Relação com o Brasil
Ainda em tom otimista, o atleta recordou da longevidade possibilitada pela tecnologia, pelo cuidado com a alimentação e o sono, apontando a paixão pelo esporte e destacando seu futuro. “Mesmo após a carreira futebolística, pretendo continuar no meio esportivo. Acho que é mais que jogar: podemos inspirar jovens, idosos, diferentes gerações”, disse Vozinha.
Boa parte da conversa no painel passou pela relação do jogador com o Brasil. Entre as referências no esporte, ele disse admirar os ex-goleiros Dida, Taffarel e Rogério Ceni, citou nomes como Ederson, Alisson, Júlio César, Diego Alves, e também destacou o nível do goleiro Fábio, do Fluminense, aos 45 anos de idade.
“Espero disputar a Libertadores no ano que vem, com o Colo Colo, um gigante do continente e meu novo clube. Tenho uma dívida com o Brasil e com o povo brasileiro”, disse o goleiro, em gratidão ao aumento no número de seguidores. No momento, a nova equipe do goleiro é líder do campeonato chileno, com 12 pontos de vantagem para o segundo colocado, o que garantiria uma vaga direta para a próxima disputa da Libertadores.
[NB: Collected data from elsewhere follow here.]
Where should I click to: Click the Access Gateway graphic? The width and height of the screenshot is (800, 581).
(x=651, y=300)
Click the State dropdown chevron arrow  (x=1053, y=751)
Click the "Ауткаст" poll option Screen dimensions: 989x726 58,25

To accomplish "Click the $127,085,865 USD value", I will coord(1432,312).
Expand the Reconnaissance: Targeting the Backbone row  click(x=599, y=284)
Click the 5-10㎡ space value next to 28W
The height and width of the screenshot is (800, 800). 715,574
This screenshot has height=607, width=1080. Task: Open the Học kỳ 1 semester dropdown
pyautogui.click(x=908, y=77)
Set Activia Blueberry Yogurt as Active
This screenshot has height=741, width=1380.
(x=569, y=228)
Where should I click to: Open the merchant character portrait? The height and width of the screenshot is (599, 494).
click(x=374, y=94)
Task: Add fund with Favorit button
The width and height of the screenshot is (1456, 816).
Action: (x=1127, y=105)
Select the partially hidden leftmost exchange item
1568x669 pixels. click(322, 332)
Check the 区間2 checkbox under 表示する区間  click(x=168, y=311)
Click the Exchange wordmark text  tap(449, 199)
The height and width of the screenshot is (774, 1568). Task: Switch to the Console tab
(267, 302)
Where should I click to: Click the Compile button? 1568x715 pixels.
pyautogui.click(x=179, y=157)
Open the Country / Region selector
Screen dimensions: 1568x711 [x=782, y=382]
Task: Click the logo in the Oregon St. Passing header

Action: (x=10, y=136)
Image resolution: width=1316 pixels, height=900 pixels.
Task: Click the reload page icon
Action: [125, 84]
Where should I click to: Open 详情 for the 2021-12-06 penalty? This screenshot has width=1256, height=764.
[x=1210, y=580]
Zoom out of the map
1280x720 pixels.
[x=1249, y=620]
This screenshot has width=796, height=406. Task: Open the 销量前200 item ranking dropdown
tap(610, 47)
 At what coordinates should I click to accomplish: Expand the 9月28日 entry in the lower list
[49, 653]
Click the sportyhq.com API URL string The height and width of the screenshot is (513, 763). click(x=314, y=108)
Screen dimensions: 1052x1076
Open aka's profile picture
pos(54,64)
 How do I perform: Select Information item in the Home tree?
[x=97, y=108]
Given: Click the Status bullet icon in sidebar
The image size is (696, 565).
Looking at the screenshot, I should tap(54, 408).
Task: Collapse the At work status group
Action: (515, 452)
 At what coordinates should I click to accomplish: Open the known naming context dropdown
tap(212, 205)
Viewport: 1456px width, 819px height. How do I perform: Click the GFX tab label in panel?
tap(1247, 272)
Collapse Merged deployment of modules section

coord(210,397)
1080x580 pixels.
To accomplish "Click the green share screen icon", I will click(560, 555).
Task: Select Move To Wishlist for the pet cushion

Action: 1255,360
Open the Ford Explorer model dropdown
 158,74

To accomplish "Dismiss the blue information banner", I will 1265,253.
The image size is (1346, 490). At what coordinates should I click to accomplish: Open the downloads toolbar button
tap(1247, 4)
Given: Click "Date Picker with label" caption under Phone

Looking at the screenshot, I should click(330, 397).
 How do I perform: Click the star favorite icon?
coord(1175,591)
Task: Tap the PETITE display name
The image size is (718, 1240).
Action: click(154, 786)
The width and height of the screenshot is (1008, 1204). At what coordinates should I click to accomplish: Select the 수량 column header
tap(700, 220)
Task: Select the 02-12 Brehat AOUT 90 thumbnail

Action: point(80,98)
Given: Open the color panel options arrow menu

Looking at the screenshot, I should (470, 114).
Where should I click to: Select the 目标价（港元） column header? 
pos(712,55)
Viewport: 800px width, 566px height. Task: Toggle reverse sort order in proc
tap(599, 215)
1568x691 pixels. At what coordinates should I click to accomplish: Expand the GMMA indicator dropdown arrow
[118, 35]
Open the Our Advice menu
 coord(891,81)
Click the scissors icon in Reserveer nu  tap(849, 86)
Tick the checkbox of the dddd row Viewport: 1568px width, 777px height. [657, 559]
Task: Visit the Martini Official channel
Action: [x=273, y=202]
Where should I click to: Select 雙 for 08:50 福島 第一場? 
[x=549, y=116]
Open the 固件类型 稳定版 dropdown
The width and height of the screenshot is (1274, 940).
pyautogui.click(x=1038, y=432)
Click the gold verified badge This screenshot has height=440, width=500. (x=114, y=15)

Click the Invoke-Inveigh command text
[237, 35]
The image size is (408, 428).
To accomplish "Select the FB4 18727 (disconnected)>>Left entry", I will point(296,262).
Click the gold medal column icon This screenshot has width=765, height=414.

Vozinha, que também é amante das novelas brasileiras, destacou referências e semelhanças entre o Brasil e Cabo Verde, ressaltando a culinária e o gosto musical, que passa pela paixão de sua avó por Roberto Carlos e sua admiração pela música de Ivete Sangalo, Cidade Negra e Seu Jorge, cantor que também esteve no Rio Innovation Week.
O goleiro também fez questão de louvar artistas cabo-verdianos, e lembrou como pessoas e eventos como a Copa auxiliam no reconhecimento internacional de seu país e impulsionam o turismo e a economia locais. O atleta ainda elegeu as defesas em chutes de Messi como as melhores em sua experiência na Copa do Mundo, e disse que a seleção de Cabo Verde estava preparada para competir com grandes equipes como Espanha, Uruguai e Argentina.
“Foi a nossa melhor experiência em termos esportivos. Há muito tempo lutamos para chegar ao maior palco do mundo. Muita gente não conhecia Cabo Verde, e hoje todo mundo sabe. Para nós isso foi o mais importante. Sempre que entramos em campo, carregamos nosso povo, nosso país, nossa cultura. E buscamos honrar a nossa bandeira”, concluiu o simpático Vozinha.